Ripley’s Believe It or Not! Brings Its World Of Wonders To San Diego Air & Space Museum Amid Ongoing Balboa Park Parking Tensions

One of the world’s most enduring curiosities has landed in Balboa Park. Ripley’s Believe It or Not! officially opened a special exhibition at the San Diego Air & Space Museum on Saturday, January 31, adding a surreal, sometimes bizarre layer to the park’s cultural landscape just as visitor parking frustrations continue to intensify.

The limited-time exhibit transforms part of the Air & Space Museum into a cabinet of global oddities, blending pop culture artifacts, space exploration, and jaw-dropping feats of craftsmanship. Among the most striking displays is a full-scale Mars Perseverance rover and Ingenuity helicopter constructed entirely from matchsticks, an improbable fusion of NASA engineering and obsessive artistry that anchors the exhibition’s blend of science and spectacle.

Visitors are also greeted by a towering animatronic recreation of Robert Wadlow, the tallest person in recorded history, standing an astonishing 8 feet 11 inches tall. Wadlow’s story, shaped by a rare medical condition that led to his extraordinary height, is presented as both marvel and reminder of the fragile line between wonder and human vulnerability, a theme Ripley’s has long embraced.

Hollywood history makes a strong showing as well. Original artifacts from The Wizard of Oz include a signed Tin Man hat and a genuine brick from the Yellow Brick Road, tangible remnants of one of cinema’s most mythologized productions. Elsewhere, a canine cosmonaut space suit pays tribute to the Soviet space dogs that paved the way for human spaceflight, while a meticulous recreation of Vincent van Gogh’s The Starry Night, crafted entirely from dryer lint, underscores Ripley’s fondness for turning the mundane into the unbelievable.

The exhibit’s arrival also carries a sense of historical symmetry. Ripley’s artifacts tied to the 1935–36 California Pacific International Exposition, once held in the very Ford Building that now houses the Air & Space Museum, reconnect Balboa Park to an era when spectacle, innovation, and global curiosity defined San Diego’s ambitions on the world stage.

Ripley’s Believe It or Not! traces its roots to Robert Leroy Ripley, a cartoonist-turned-explorer who launched his famous “Believe It or Not!” cartoon series in 1918. What began as a newspaper curiosity evolved into a global empire of museums, books, radio shows, and television programs devoted to documenting the strange, improbable, and unexplained. Today, the Ripley’s cartoon runs in nearly 200 newspapers across 42 countries, while millions of visitors annually pass through Ripley’s museums worldwide, all built on Ripley’s conviction that truth is often stranger than fiction.

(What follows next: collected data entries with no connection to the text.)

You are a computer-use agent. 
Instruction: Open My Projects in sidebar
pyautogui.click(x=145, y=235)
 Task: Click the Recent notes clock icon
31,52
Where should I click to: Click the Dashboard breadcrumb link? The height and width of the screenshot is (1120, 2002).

The San Diego debut also serves as the official kickoff for the San Diego Museum Council’s Museum Month for February 2026, during which visitors can access discounted admission to more than 70 museums across the county. The Ripley’s exhibit is included with general Air & Space Museum admission, except on Residents Free Tuesdays.

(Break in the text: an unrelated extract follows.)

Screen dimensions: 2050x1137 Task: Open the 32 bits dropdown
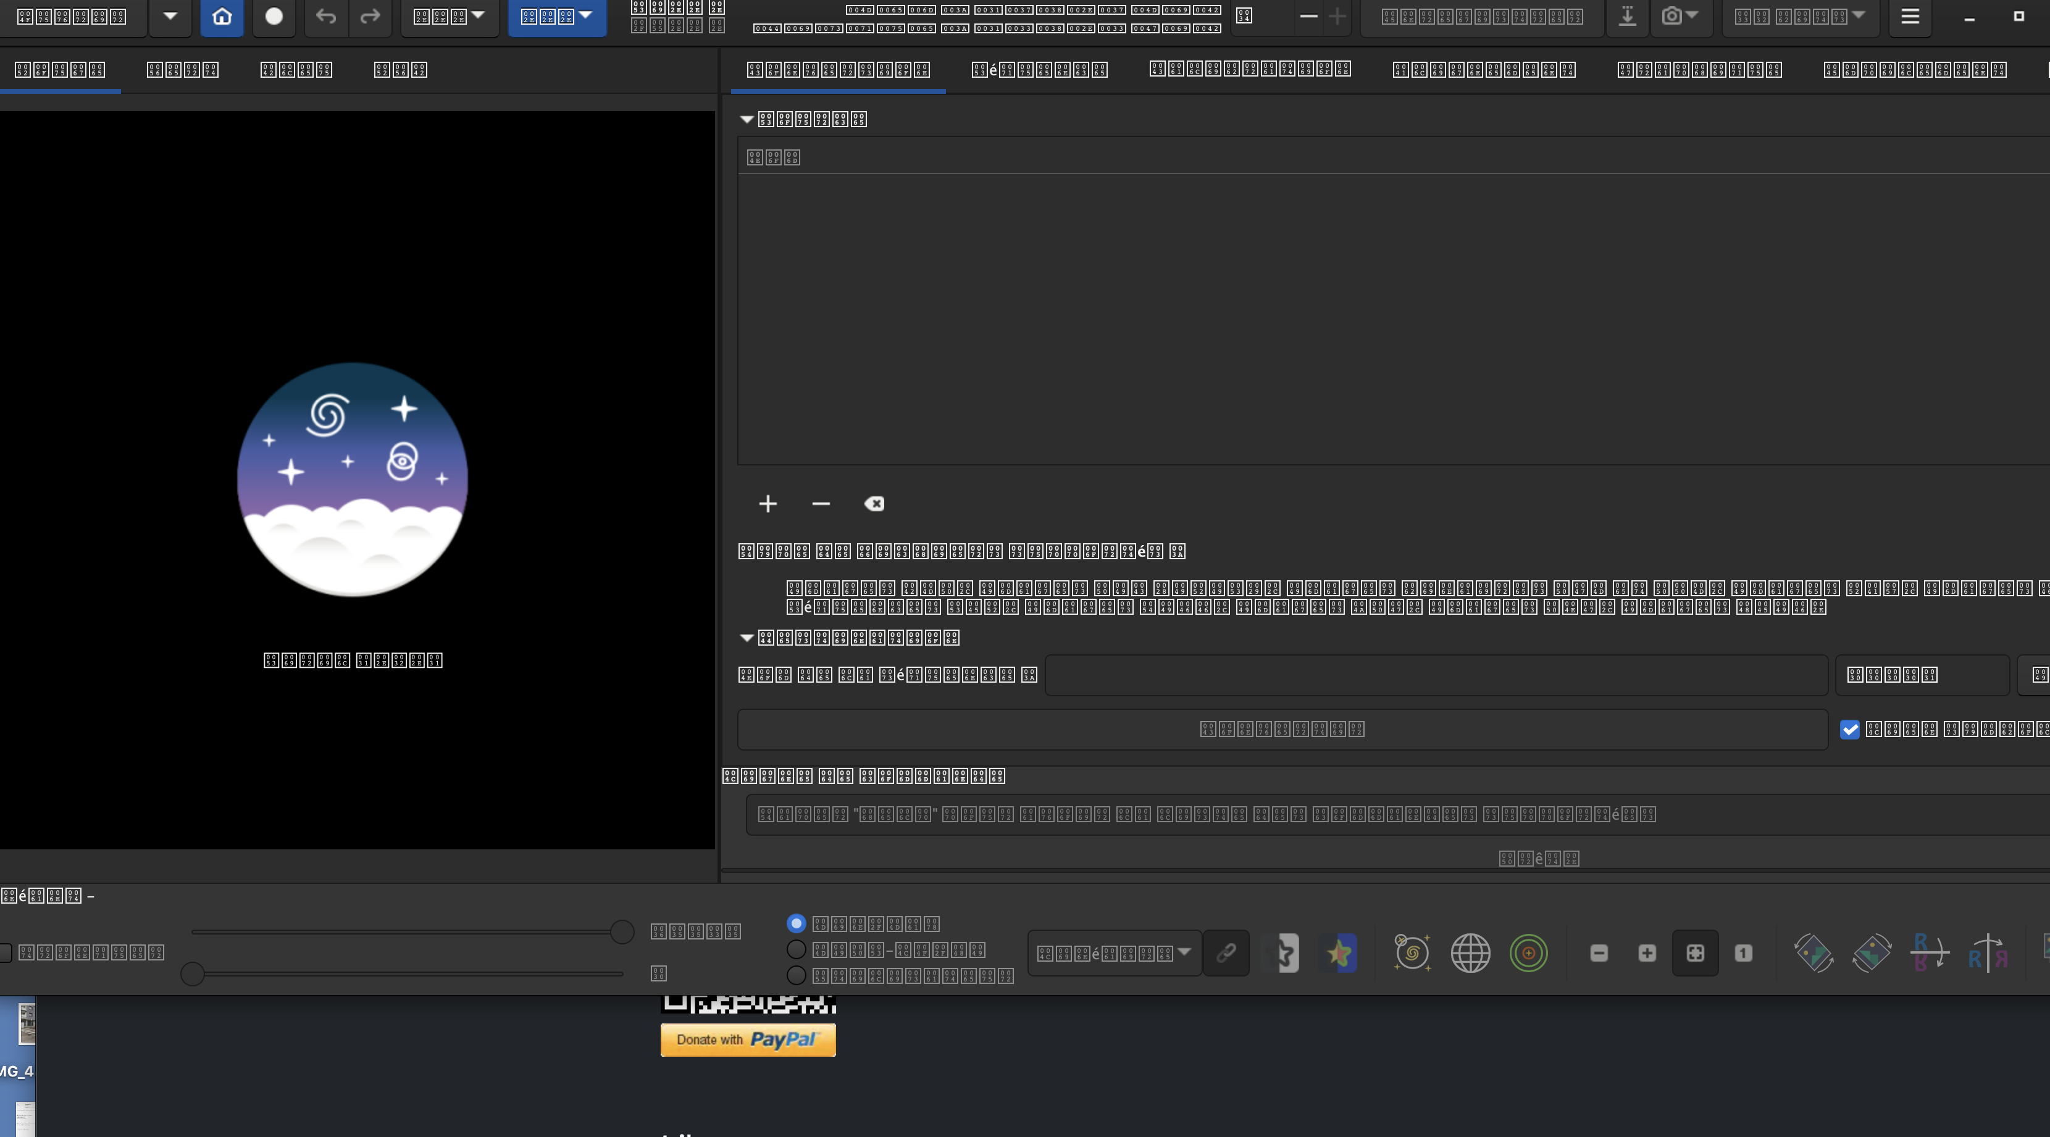coord(1800,17)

The arrival of the Ripley’s Believe It or Not! exhibition comes at a moment of heightened tension in Balboa Park, following the City of San Diego’s recent rollout of paid parking fees for the first time in the park’s history. The new hourly and daily charges have sparked widespread backlash from residents, museum operators, and regional leaders, many of whom argue the fees undermine Balboa Park’s role as an accessible, public cultural resource. Several museums have reported noticeable drops in attendance since the policy took effect, prompting formal requests from cultural institutions and elected officials to reconsider, pause, or exempt local residents from the charges. Some City officials, including Mayor Todd Gloria, maintain the fees are intended to generate dedicated revenue for park maintenance, but the issue remains one of the most contentious civic debates surrounding Balboa Park in years. 

For now, Ripley’s Believe It or Not! adds another reason for San Diegans and tourists alike to navigate Balboa Park. Whether arriving for the oddities, the history, or simple curiosity, visitors are stepping into a world that celebrates the unbelievable, even as the very real issue of accessing the park remain a persistent point of contention.